But there was already a mural on the Sencha building—a luminescent portrait of a fox peering at three fireflies, marveling at their light—painted five years ago by the artist CYFI, AKA Rock Martinez.

Luna asked Martinez if he’d like to paint a new mural over it—Martinez, in turn, reached out to Erten, but the conversation was rocky. He felt the wall was his. Martinez appealed to the building’s owner, who he says was initially supportive, but ultimately, Sencha’s mural wall was assigned to another artist. 

I meet Martinez and his wife, fiber artist Brandi Kole, in their St. Paul studio. Martinez tells me he’s been painting that wall, for the most part unpaid, for about 11 years, rotating murals in and out. On April 21, 2016, he was spraying a new piece there when a passerby shouted, “RIP Prince!” out of her car window—it was the first he’d heard of Prince’s passing. He paused his original plans and painted Prince’s purple-hued portrait on the adjacent wall. It rained that day, and a crowd gathered behind him, he remembers.  

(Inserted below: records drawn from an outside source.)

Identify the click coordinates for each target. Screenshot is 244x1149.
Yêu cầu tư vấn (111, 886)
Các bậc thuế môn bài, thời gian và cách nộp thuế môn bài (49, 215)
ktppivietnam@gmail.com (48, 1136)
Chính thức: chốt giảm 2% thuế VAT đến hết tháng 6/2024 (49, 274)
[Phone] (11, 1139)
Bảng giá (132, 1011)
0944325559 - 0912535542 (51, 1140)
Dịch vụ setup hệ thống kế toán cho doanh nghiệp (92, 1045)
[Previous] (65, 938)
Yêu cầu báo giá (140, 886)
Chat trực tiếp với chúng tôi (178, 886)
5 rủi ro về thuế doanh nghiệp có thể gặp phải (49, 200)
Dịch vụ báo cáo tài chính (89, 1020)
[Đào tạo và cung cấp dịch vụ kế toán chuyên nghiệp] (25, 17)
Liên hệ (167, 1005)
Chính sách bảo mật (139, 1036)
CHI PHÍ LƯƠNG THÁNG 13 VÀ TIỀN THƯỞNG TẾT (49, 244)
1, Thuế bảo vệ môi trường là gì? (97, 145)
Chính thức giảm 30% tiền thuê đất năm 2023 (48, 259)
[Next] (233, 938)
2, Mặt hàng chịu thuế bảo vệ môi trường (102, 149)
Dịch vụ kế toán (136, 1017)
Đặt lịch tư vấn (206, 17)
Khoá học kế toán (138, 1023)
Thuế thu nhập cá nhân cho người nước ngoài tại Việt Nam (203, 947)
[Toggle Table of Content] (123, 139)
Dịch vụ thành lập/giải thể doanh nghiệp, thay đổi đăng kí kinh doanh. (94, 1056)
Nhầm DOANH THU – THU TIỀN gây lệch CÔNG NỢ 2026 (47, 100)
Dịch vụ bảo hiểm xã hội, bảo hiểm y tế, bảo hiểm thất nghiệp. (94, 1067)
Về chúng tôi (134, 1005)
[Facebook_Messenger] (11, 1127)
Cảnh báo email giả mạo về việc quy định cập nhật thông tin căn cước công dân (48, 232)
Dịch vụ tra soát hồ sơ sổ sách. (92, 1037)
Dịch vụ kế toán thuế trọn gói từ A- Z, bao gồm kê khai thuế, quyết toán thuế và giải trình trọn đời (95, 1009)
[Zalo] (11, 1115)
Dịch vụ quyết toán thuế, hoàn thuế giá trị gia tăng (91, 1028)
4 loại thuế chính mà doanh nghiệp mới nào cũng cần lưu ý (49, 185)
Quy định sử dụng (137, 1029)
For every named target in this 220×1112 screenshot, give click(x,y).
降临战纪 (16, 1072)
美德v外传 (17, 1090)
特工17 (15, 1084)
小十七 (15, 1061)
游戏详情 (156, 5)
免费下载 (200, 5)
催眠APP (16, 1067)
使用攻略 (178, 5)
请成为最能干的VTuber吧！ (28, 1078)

Martinez says he’d previously signed a contract that essentially gave him the rights to the wall (the building’s owner tells me there was no such contract). He was also traveling to South Dakota during the festival weekend. He has no problem with impermanence, which he sees as inherent to graffiti, but he was deeply upset by how things played out. 

“As a graffiti writer and a muralist, we do claim ownership—that was my wall,” he says. “I trusted that somebody would protect me and advocate for me after all these years.”

A related situation recently played out in Northeast when new business owners covered artist Gustavo Lira Garcia’s mural with black paint, causing a small uproar. And no artist is immune. In fact, LLSAS’s own creative director, Luna, says that one of his own murals was recently rolled over orange. 

I decide to do my own neighborhood art tour. There’s loads of familiar work: Peyton Scott Russell’s Rise Up mural on Lake Street; a watercolor-like painting of Lake of the Isles; plywood vistas on Hennepin that have remained since the uprisings. Many more appear down alleyways, flashing like leopards in dense jungle underbrush. I see tags on concrete; I see ornate graffiti script that I can’t distinguish as sanctioned or unsanctioned, letters that tether the art to its roots in ’70s-era subcultures in New York and Philly. 

I return to the Sencha wall that was once home to Fox and Fireflies, now a kaleidoscopic prairie scene with the Lakota words Canpe iyomahpi, meaning “I have a good heart.” Focus Smith, the artist brought on to paint it, tells me that his art is rooted in Lakota traditions of storytelling, like adorning clothes and painting tepees, and is a reclamation of the colonized visual landscape. His mural is my new neighborhood landmark—for just how long remains to be seen. After all, the building’s owner confirmed to me—he may soon put the property up for sale.